This Reunion is to celebrate 144 years in New Zealand and we hope that all those present will enjoy themselves and bridge the gaps in our family that have eventuated over the years. We are here to honour our Bee forbears and to learn a little of the hardships they endured by leaving their homeland, England, to make a new life in a new colony.
Francis Bee was born in Nottingham in 1820 and married Annie Harris who came from the same County and was born in 1822.
In January 1842 they, with their small baby Ellen, immigrated to New Zealand and arrived on the “London” on the 1 May 1842.
For a while they lived in huts and tents on the Petone Beach but eventually they shifted to Thorndon where Francis started a Bakery. He had brought with him mill stones and intended to set up a flour mill but a flood washed these mill stones out to sea. Later he bought the Nelson Inn and around about this time he took a voyage to Australia to try his luck at goldmining. Annie, by this time, had four children – Ellen, Annie, Frank and George – and she was left in charge of the Nelson Inn in Francis’s absence. Francis did not make a fortune at the gold fields but Annie did quite well at the Inn and it was shortly after Francis’ return that he decided to take up a sheep run on the Coast of Hawke’s Bay. He drove the sheep up after arranging for a lease of the Waipuka Block from the Maoris. Annie and the children arrived on the “Sallopian” in January 1853. Five more children were born while they lived in very primitive conditions on the Waipuka run these being, Frances (Fanny), Kate, Elizabeth, Phoebe and Maria. Unfortunately Frank, a lad of about thirteen, was drowned at Ocean Beach when he was washed out to sea while crossing a stream in flood.
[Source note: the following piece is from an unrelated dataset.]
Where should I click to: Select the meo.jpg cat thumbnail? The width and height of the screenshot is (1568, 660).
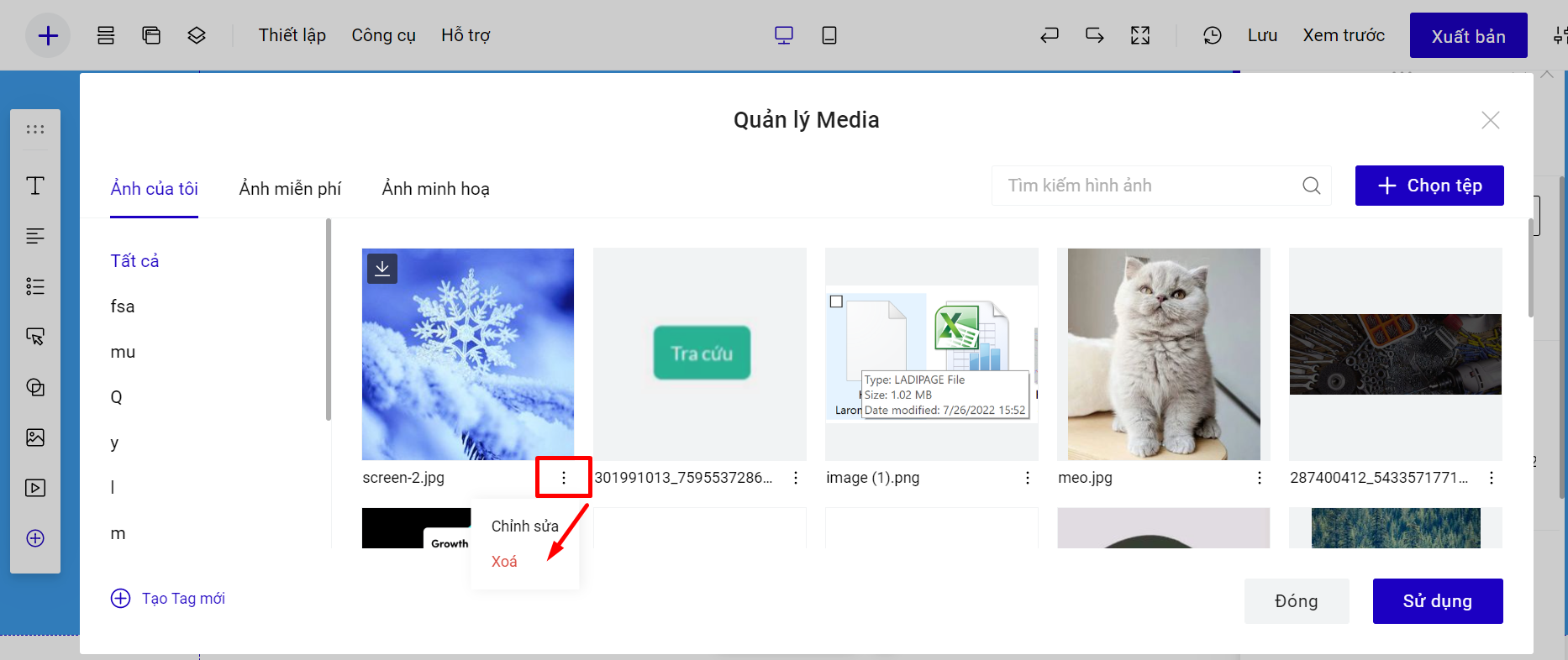[1163, 354]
In about 1863 the family shifted to Havelock North and shortly after this in July 1864, the other branch of the Bee family arrived in the “Rangoon” from England. George Bee was born in Nottingham in 1829 [HBKB – previous chart states 1924] and his wife Mary also came from there. They brought with them six children, these being Ellen, Frank, Bessie, Mary, Ann and little Eliza who was born at sea. This family took up residence at Havelock North and lived there for many years. George was a builder and was much in demand in the growing village. He built St Luke’s Church, the school and many other buildings. Two other children were born to them, these being George (Buzz) and Alice.
At the time of the Land Wars, Francis and his son George were members of the Militia. George fought at the Battle of Omaranui [Omarunui] out of Napier.
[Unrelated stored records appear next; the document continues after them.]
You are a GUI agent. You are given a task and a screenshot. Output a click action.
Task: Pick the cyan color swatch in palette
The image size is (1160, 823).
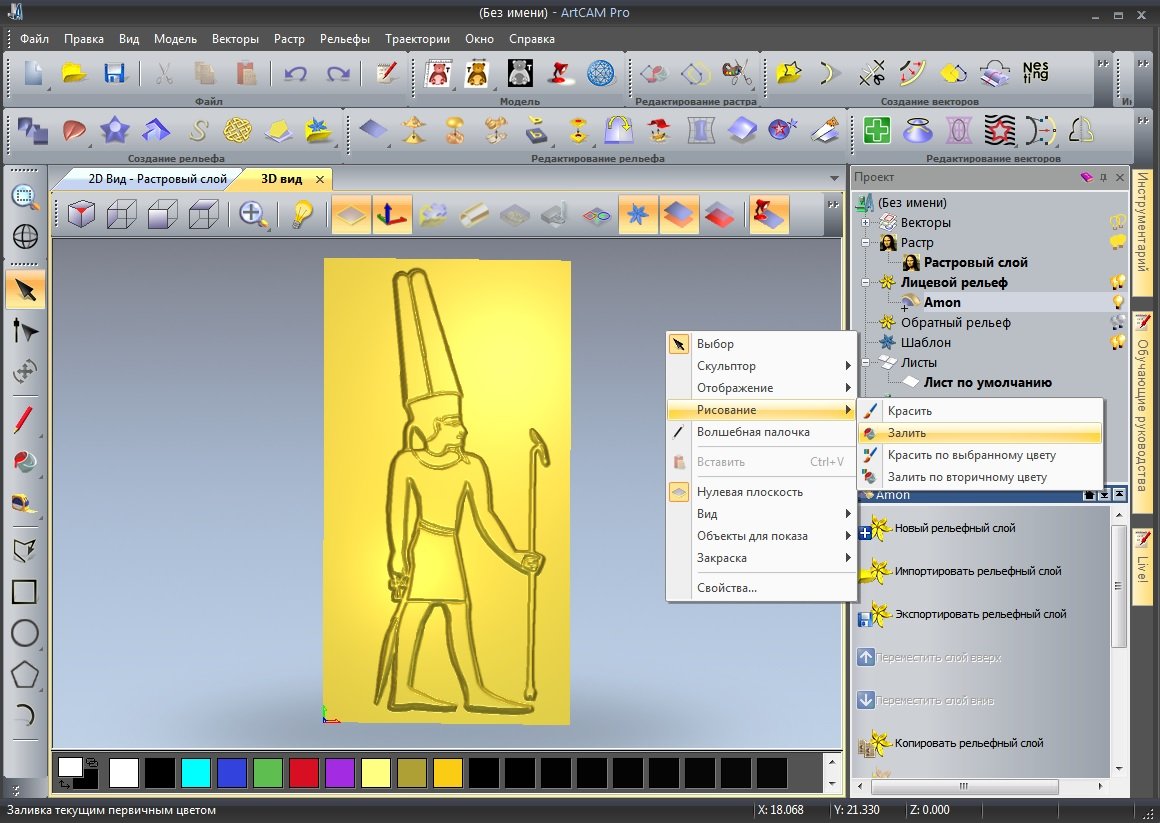pyautogui.click(x=196, y=773)
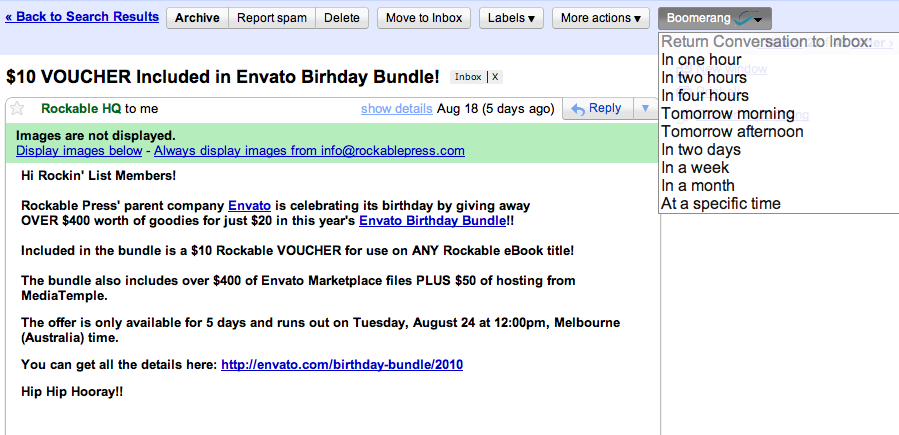Click "Display images below" link
Image resolution: width=899 pixels, height=435 pixels.
click(79, 151)
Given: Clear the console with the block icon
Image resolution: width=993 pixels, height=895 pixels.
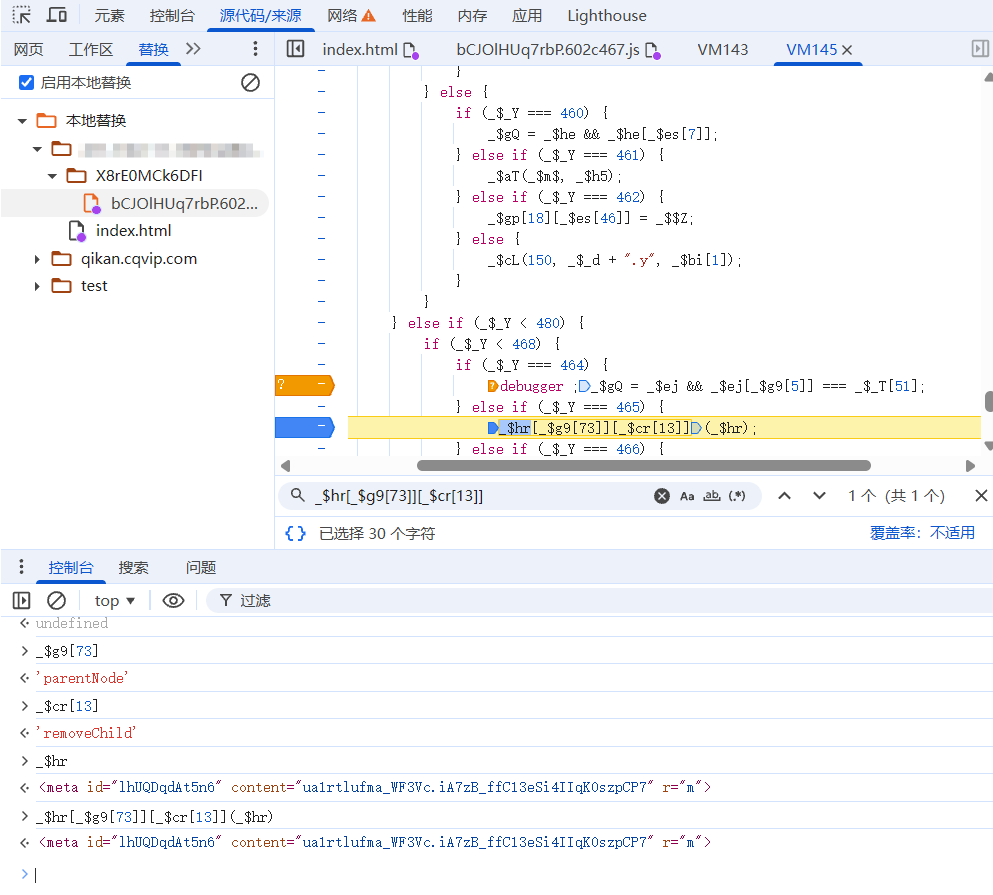Looking at the screenshot, I should coord(57,600).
Francis and Annie and their children, except Ellen who by this time married Gavin Peacock, shifted around about this time. The unrest in the country and the threat of the Hau haus made land values drop and Francis took the opportunity to buy land and increase his block of sheep. The[y] first settled at Mangahararu [Maungahararu] and later leased Mohaka Station and Springhill Station. Later still George purchased Putorino and Kakariki Stations.
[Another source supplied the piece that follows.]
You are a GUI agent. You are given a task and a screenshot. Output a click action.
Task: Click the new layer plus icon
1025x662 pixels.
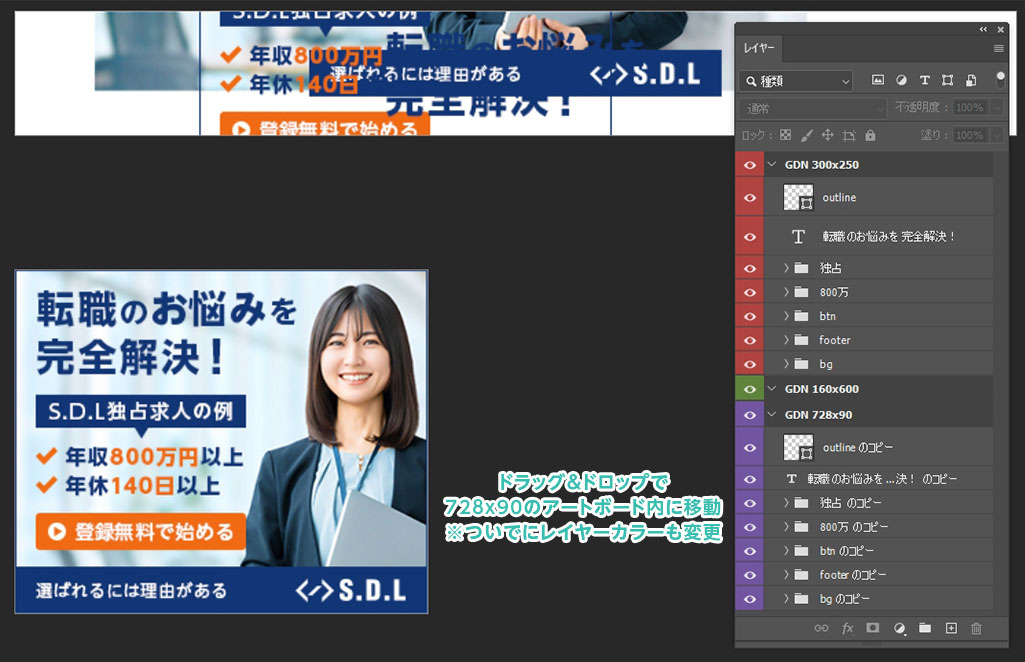point(951,628)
The family was at Mohaka at the time of Te Kooti’s raid but unlike some other settlers in the District, they did not sell up and shift to safer quarters but stuck it out. George who was a lad in his teens at this time, was often camped in the back country and it is said that he always slept with his pistol nearby in case of an attack by the Hau haus.
When peace between Maori and Pakeha eventually came in 1873, George married his cousin Ellen (Nelly) Bee with whom he had fallen in love when he first met her on arrival from England. This couple set up home at Springhall [Springhill] Station where ten of their eleven children were born. The eleventh (Chris) was born at Pakowhai in 1897.